Соотношение «чудесного» и «необходимого» при этом предстает в математике в том числе как непредсказуемость научных открытий, с одной стороны, и абсолютная обязательность устанавливаемых законов, их предельно строгое доказательство, с другой. Вслед за К.-Г. Юнгом, М.-Л. фон Франц полагала, что данный факт обусловлен архетипическим характером математических истин, т.е. экспликацией в них коренных содержаний коллективного бессознательного [9]. На повседневном же языке, возникновение чувства любви – всякий раз «чудо», но, пребывая в таком состоянии, человеку не удастся представить себя без него, и подобные чудеса повторяются среди людей с регулярностью часового механизма. В свою очередь, науке присуще последовательно воспитывать своих сторонников в духе как раз подобной беззаветной преданности и одержимости по отношению к истине.

Литература

1. Гайденко П.П. Эволюция понятия науки (XVII – XVIII вв.). М., 1987.

2. Декарт Р. Рассуждение о методе, чтобы верно направлять свой разум и отыскивать истину в науках // Декарт Р. Сочинения в 2 т. Т.1. М., 1989. С.250-296.

3. Лосев А.Ф. История античной эстетики. Т.1 (Ранняя классика). М., 2000.
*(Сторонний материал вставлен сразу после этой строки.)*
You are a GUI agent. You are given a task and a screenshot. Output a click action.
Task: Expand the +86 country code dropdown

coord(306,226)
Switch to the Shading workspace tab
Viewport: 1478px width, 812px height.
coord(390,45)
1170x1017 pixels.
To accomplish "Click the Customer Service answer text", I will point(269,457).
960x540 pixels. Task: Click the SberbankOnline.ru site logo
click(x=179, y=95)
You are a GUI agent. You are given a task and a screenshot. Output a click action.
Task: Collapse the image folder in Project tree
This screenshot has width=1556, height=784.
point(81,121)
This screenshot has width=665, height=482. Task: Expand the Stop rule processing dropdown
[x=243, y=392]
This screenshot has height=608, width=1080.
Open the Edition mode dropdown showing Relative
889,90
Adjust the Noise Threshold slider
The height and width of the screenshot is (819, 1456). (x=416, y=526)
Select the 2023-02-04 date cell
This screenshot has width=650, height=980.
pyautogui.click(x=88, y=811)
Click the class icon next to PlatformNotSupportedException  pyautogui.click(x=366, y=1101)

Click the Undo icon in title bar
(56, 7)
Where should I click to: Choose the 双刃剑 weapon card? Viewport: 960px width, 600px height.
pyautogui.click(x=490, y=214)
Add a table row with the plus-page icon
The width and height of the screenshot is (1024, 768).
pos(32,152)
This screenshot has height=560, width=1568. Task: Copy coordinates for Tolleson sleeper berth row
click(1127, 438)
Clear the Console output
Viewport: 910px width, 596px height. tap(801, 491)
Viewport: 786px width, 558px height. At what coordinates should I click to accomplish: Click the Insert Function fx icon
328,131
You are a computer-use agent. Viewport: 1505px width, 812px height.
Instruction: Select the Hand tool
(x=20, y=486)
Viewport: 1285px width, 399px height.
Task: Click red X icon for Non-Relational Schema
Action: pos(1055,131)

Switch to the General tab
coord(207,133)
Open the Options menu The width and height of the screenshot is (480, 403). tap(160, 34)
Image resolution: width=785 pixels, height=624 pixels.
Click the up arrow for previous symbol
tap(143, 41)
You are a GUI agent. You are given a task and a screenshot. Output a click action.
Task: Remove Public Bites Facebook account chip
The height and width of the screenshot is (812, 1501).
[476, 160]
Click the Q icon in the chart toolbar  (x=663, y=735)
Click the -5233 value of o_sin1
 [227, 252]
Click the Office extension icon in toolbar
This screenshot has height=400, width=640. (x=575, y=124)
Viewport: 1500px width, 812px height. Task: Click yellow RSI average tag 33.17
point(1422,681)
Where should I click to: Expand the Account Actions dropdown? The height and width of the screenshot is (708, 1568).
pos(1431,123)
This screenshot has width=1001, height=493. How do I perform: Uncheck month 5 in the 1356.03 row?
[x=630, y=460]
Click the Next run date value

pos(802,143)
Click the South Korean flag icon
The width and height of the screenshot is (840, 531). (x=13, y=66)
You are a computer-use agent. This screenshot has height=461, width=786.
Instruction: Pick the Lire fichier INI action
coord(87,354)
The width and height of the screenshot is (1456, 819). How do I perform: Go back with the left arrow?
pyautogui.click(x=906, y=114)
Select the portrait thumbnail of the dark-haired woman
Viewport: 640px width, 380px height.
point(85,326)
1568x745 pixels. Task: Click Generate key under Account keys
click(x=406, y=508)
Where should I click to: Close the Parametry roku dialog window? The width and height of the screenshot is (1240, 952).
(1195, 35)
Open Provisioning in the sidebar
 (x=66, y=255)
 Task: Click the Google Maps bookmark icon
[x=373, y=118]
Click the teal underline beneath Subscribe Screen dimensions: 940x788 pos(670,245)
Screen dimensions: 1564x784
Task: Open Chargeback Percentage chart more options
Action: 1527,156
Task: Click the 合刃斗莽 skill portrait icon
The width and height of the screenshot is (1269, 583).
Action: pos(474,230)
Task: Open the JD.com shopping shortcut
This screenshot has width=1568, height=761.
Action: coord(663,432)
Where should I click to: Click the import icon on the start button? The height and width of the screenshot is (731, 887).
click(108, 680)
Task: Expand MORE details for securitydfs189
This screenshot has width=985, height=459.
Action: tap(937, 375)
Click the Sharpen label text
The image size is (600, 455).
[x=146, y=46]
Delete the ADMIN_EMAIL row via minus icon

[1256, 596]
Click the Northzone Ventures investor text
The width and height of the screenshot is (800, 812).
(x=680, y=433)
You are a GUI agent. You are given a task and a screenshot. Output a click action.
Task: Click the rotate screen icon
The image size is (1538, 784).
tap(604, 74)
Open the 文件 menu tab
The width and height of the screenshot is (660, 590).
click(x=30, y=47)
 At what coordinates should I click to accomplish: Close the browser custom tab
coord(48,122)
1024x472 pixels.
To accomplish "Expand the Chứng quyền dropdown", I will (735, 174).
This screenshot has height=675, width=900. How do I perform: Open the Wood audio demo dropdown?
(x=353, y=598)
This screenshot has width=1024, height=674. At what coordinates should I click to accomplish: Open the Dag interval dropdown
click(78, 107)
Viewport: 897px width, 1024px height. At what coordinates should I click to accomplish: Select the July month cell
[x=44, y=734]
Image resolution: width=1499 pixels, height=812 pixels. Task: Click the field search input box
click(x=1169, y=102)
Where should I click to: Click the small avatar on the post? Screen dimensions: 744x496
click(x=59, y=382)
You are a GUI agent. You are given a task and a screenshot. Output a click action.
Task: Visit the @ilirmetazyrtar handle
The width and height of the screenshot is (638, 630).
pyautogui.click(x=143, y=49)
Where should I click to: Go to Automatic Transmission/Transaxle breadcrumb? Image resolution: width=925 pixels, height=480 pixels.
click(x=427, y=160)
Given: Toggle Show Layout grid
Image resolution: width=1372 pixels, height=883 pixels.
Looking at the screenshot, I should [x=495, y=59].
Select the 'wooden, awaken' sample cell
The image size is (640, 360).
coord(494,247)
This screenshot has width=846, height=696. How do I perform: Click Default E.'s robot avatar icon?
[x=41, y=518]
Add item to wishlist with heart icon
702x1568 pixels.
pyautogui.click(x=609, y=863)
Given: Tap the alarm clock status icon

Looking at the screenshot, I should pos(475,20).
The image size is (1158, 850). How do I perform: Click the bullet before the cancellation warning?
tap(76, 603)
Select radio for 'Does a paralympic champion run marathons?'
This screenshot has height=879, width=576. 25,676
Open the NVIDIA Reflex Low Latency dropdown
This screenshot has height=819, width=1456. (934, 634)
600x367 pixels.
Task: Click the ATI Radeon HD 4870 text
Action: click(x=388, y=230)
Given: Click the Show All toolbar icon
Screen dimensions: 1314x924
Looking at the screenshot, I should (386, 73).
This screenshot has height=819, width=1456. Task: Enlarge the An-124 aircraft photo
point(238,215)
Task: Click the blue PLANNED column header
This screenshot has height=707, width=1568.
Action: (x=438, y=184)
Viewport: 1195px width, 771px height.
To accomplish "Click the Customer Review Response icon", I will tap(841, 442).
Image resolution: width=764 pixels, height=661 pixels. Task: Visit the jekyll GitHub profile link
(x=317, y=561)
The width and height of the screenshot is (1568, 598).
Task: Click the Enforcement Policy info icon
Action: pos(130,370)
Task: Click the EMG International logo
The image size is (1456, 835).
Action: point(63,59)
4. Степанов А.И. Об одной из архаических мифологем в установке науки Нового времени // Дни петербургской философии-2007: Материалы круглого стола «Философия культуры и культурология: традиции и инновации». СПб., 2008. C.450-458.

5. Он же. Эрос Декарта // Вопросы культурологии. №3. 2008. C.30-32.

6. Он же. О некоторых критериях верификации в точных науках // Человек как творец и творение культуры. СПб., 2009. С.466-472.

7. Он же. Мировоззренчески-биографические параллели в истории рациональной науки XVII в. – В печати.

8. Он же. O характере познающего субъекта в науке. – В печати (см. теперь на сайте).

9. Франц М.-Л. фон. Наука и подсознание // Юнг К. Г., фон Франц М.-Л., Хендерсон Дж. Л., Якоби И., Яффе А. Человек и его символы. М., 1997. С.301-306.

10. Feldhay R. Religion // The Cambridge history of science. Vol. 3: Early modern science / ed. by Katharine Park and Lorraine Daston. Cambridge et al.: Cambridge University Press, 2004. P.727-755.